演技者のレベルに合わせて、基礎から実践までの過程でキャッチボール→テニスに持っていく必要がある。
それは、観客としてはキャッチボールのウォーミングアップよりもテニスの白熱した試合の方が脳内アドレナリンが上がる。エビデンスとメタ分析に基づいた実証より観客の感情を動かすための仕掛けを盛り込まなければならない。
この結果、初めて観客が自発的な体験をする事で、体験が記憶に定着する。より観劇体験の満足度(ポジティブ・ネガティブどのような情感が湧くにしても)に影響が出る。
演出者としては、この辺りの演技者のエネルギーを見定め、作品、人物のドラマをどう作るか(どのような試合にするか)という作戦(演出プラン)を構想し、稽古場で役者と実験していくわけです。
舞台上で人間同士の対話を成立させるために、役者はキャッチボール→テニスというプロセスを持って(演技プラン=知識)訓練(身体行動)をし、役として生きなければ嘘になる。
演技の基礎を学ぶ段階としては、まずはキャッチボールから始める。ボールを投げる時の身体の使い方、力加減、イメージなど自分の身体的特徴(クセ)を自覚する事から始まる。
それから日常の言葉を交わしていき、台詞への意識をとにかく身体的に取り込む。
役者として身体的基礎を持ちはじめると「他者」に近づくためのシーンワークを行う。そこから舞台公演という段階になるわけです。ただし、基礎的な身体訓練はプロの俳優でありたいのであれば、どれだけ年齢と経験を重ねても日常的に育む必要はある。世界記録を待つイチロー選手だって毎日素振りしていたのだから。
稽古までの準備期間と稽古場での実験を繰り返し、役を「反応」→「反射」=意識→無意識の段階まで持っていく。
実際のテニスの試合もそう。相手から点を取るために、いちいち長考していては点を奪えない。来た玉を「どうやったら点を取れるか」というプロセスは技術と経験を積んだ身体が、一瞬のうちに勝手に反応していて、考えずとも点を取れるようなボールを相手に打ち返しているのだ。
やはり、そのような役者の会話を見ていると脳内アドレナリンが分泌し目の前にある出来事が観客の思考と心情を動かす体験になるからこそ、心いつまでも心に残りやすいのだ。
実際に前頭葉を使うと、思考(観客の意見)と心情が動くほど長期記憶に定着しやすいというエビデンス(科学的根拠)ある。

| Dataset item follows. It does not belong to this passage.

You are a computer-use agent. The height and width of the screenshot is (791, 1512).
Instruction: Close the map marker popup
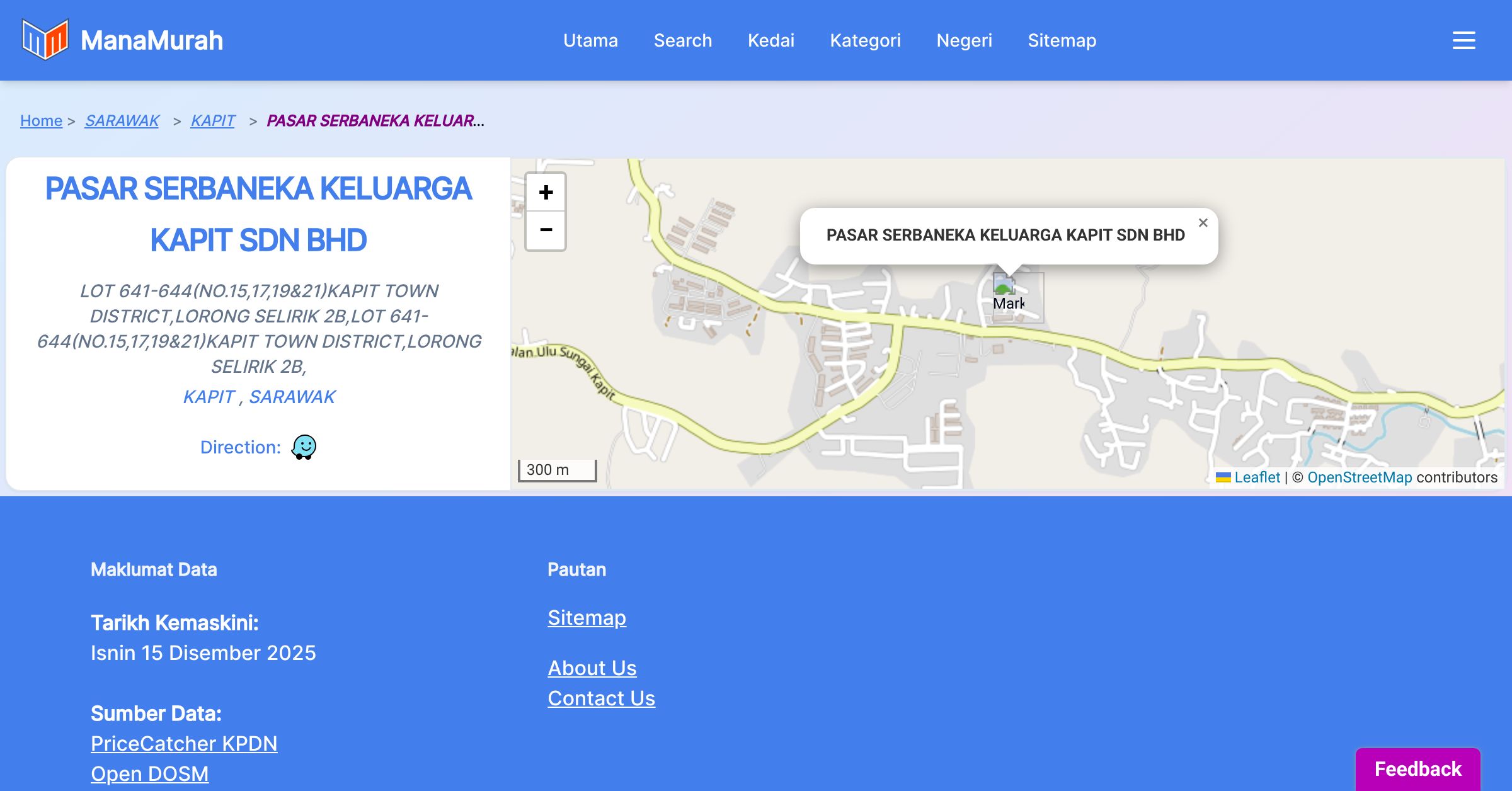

芝居の上で役同士の一瞬の出来事であっても、永遠に記憶として残すためにはキャッチボールよりもテニスが効果的だと思うのです。
ただし、テニスの試合で勝つためには、基礎のキャッチボールが出来ないと成立しないということ。
スポーツ業界では当たり前のこの事が、なぜ演劇業界、特に役者に浸透していないのか。この日本的役者マインドが希少性としてはいいところでもあり、世界水準で言えばレベルが劣るところでもあるという真実が歯痒い。